» Exercise instructions
When you reach the line containing "Task: Click the Wolverhampton wolf crest icon" in the entries below, please begin setting down lines exactly, stop only after the last one, and add nothing else.

....

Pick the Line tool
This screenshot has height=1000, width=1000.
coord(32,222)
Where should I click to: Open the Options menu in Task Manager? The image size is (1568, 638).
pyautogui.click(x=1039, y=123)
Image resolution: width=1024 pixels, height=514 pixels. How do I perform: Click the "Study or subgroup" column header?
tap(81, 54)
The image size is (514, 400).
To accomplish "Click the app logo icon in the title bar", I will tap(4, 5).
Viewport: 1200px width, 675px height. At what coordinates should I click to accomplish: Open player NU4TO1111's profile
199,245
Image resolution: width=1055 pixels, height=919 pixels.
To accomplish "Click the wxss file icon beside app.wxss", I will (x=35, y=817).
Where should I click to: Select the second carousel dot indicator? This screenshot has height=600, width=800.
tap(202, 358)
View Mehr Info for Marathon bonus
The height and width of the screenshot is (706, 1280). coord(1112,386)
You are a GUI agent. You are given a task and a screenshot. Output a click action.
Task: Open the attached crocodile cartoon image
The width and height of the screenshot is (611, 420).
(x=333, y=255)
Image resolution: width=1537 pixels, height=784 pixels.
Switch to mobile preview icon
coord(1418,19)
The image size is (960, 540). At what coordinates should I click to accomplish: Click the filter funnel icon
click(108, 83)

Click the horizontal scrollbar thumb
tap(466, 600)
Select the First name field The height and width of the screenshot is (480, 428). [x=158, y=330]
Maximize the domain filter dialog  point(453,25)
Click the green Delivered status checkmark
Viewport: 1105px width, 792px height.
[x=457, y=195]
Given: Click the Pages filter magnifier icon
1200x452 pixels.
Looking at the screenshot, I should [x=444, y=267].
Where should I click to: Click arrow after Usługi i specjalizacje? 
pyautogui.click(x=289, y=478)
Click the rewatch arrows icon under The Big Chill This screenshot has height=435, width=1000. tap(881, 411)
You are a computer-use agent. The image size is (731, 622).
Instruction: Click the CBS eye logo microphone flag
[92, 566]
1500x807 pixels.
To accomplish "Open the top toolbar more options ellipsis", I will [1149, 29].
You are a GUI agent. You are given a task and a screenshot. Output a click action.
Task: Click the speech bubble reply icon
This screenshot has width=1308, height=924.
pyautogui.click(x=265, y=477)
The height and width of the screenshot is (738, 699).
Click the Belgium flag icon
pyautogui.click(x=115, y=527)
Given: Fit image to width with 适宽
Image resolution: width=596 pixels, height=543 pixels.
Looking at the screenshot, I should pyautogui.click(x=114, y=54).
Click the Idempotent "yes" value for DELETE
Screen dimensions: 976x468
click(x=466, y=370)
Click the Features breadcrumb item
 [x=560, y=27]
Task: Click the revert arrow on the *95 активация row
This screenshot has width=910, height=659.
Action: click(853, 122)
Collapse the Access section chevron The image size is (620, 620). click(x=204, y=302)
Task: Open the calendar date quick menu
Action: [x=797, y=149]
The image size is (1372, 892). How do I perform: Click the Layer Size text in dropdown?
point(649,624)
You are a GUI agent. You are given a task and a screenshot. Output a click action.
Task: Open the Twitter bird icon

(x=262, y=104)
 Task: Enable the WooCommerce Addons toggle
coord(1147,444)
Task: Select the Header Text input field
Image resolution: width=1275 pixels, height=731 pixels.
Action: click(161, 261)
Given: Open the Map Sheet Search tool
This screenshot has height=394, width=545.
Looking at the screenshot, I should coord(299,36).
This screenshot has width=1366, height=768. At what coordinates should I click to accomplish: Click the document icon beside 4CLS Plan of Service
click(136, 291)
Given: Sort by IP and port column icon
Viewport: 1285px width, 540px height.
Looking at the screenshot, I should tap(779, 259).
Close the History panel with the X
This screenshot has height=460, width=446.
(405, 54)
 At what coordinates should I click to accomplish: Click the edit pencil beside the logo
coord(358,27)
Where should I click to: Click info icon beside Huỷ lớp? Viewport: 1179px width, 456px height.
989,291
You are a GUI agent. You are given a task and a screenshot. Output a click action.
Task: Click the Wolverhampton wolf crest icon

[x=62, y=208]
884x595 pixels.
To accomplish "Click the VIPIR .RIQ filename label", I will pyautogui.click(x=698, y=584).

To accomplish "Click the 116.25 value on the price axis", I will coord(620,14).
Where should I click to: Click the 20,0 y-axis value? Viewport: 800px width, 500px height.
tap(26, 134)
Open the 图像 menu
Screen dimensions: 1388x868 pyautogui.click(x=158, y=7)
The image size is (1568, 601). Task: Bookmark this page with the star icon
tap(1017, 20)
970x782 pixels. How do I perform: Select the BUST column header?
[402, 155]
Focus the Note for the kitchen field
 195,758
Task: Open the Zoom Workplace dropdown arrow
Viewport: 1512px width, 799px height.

....

» Task response
Task: Click the Wolverhampton wolf crest icon

[x=62, y=208]
884x595 pixels.
To accomplish "Click the VIPIR .RIQ filename label", I will pyautogui.click(x=698, y=584).

To accomplish "Click the 116.25 value on the price axis", I will coord(620,14).
Where should I click to: Click the 20,0 y-axis value? Viewport: 800px width, 500px height.
tap(26, 134)
Open the 图像 menu
Screen dimensions: 1388x868 pyautogui.click(x=158, y=7)
The image size is (1568, 601). Task: Bookmark this page with the star icon
tap(1017, 20)
970x782 pixels. How do I perform: Select the BUST column header?
[402, 155]
Focus the Note for the kitchen field
 195,758
Task: Open the Zoom Workplace dropdown arrow
Viewport: 1512px width, 799px height.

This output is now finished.